- **Exercise**:
Copy every line of the items below, adding 18 to each number in the coordinate pairs and leaving all other text unchanged.

- **Data in this exercise**:
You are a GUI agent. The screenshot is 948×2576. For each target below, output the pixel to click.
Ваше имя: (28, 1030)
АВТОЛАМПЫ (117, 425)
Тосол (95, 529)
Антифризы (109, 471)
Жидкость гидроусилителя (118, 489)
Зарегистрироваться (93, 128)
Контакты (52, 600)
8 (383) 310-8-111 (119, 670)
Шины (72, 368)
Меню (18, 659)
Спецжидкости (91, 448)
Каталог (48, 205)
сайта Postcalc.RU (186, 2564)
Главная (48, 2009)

- **Response to this task**:
You are a GUI agent. The screenshot is 948×2576. For each target below, output the pixel to click.
Ваше имя: (46, 1048)
АВТОЛАМПЫ (135, 443)
Тосол (113, 547)
Антифризы (127, 489)
Жидкость гидроусилителя (136, 507)
Зарегистрироваться (111, 146)
Контакты (70, 618)
8 (383) 310-8-111 (137, 688)
Шины (90, 386)
Меню (36, 677)
Спецжидкости (109, 466)
Каталог (66, 223)
сайта Postcalc.RU (204, 2582)
Главная (66, 2027)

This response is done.